If you read the article (and I thought I made it clear in the summary with the pyramid analogy), it sounds like there are a lot of eyes on this stuff. Nothing to sneeze at like you did. In the end, the article made it seem like accessing the New York Times interview with Google cofounder Sergey Brin (in wihch he speaks out against China's censorship) was not that hard of a thing to do if you wanted to do it in China.
Re:Where there's a will (Score:3, Interesting)
Re:Numbers (Score:2, Interesting)
Population: 1,325,639,982
% of internet users: 22
Number of internet users: 291,640,796
United States
Population: 307,006,550
% of internet users: 72
Number of internet users: 221,044,716
In other words, despise having 4 times the population of the US, china only has less than 50% more internet users. Your perspective is skewed.
Re:Numbers (Score:3, Interesting)
That's like saying nobody uses Microsoft Windows because only a few few hundred (thousand?) people built the software. It's typical that the content providers are a smaller group then the content consumers. People like Xiaomi are likely your "hardcore" group, the group that feels the strongest about it and which always makes up the smallest %.
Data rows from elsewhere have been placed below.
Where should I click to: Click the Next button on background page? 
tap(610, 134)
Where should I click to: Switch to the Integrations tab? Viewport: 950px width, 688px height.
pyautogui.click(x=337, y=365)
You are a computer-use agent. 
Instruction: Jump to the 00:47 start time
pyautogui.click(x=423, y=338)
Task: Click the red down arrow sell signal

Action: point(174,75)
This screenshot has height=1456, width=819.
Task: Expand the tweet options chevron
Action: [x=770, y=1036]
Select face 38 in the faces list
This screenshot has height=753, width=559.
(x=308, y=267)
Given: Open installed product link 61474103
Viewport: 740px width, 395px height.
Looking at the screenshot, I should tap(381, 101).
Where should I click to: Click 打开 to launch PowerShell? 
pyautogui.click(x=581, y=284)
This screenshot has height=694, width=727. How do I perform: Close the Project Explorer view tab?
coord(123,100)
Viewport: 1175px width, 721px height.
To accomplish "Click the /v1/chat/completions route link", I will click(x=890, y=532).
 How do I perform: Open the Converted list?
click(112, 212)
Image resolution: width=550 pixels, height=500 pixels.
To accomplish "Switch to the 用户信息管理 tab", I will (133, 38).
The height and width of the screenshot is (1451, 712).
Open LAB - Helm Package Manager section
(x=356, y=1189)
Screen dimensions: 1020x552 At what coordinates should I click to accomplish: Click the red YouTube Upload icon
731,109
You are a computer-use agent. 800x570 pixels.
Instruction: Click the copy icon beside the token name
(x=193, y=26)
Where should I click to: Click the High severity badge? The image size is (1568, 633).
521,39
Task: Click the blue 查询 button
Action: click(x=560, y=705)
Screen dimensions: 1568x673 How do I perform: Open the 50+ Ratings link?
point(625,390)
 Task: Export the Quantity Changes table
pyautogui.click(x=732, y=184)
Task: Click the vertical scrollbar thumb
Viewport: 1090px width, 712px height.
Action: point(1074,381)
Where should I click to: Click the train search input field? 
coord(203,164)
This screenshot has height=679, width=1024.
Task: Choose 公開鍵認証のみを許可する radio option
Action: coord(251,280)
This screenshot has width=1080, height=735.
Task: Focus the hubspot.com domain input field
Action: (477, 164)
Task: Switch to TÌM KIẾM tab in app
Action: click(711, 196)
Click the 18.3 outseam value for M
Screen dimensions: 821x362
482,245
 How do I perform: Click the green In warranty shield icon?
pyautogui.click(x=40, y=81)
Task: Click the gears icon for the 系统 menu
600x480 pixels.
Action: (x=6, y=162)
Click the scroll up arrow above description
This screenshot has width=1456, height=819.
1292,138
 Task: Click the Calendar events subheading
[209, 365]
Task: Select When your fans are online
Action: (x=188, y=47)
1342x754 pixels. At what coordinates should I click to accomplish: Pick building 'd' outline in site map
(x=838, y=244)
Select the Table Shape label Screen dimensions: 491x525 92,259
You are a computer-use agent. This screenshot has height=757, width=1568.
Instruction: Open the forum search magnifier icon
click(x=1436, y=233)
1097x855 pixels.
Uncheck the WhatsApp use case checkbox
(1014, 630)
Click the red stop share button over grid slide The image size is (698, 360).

Most people consume media, not distribute it.
Re:Where there's a will (Score:5, Interesting)
Who wins really depends on what you define as the goal. If you define the goal of censors as "preventing any undesired material from getting through" then they are doomed to failure. They would need to win every single time, squashing every single instance of material that they wish to block. The evaders would only need to get one piece of material past the censors to win.
The real goal is much more complicated, and depends on critical mass of information being achieved for the evaders to win, while the censors need only prevent this critical mass from being achieved. It's much like childhood vaccinations. For the disease to win, it needs to reach critical mass in the herd, infecting a certain percentage of the population to become self-perpetuating. For the herd to win, it needs to prevent the disease from reaching critical mass. A few small pockets of individuals can be sacrificed for the greater good of the herd, but as long as those pockets are small and contained, critical mass won't be achieved, and a full-blown outbreak can be prevented.
So what do you think the Chinese government's goal is? The blocking of every instance of undesired material from getting through, and "protecting" every single citizen? Or is it prevention of critical mass, which would mean that enough people learn the truth that they decide to overthrow the government?
Re:Cause and Effect (Score:3, Interesting)
``This is a government that is unable or in some cases unwilling to crack down on many illegal and harmful practices.''
That sounds a lot like a typical corrupt government, to me. I seem to recall corruption has been receiving quite some attention in official political statements in recent years. Any insights on how things are progressing there?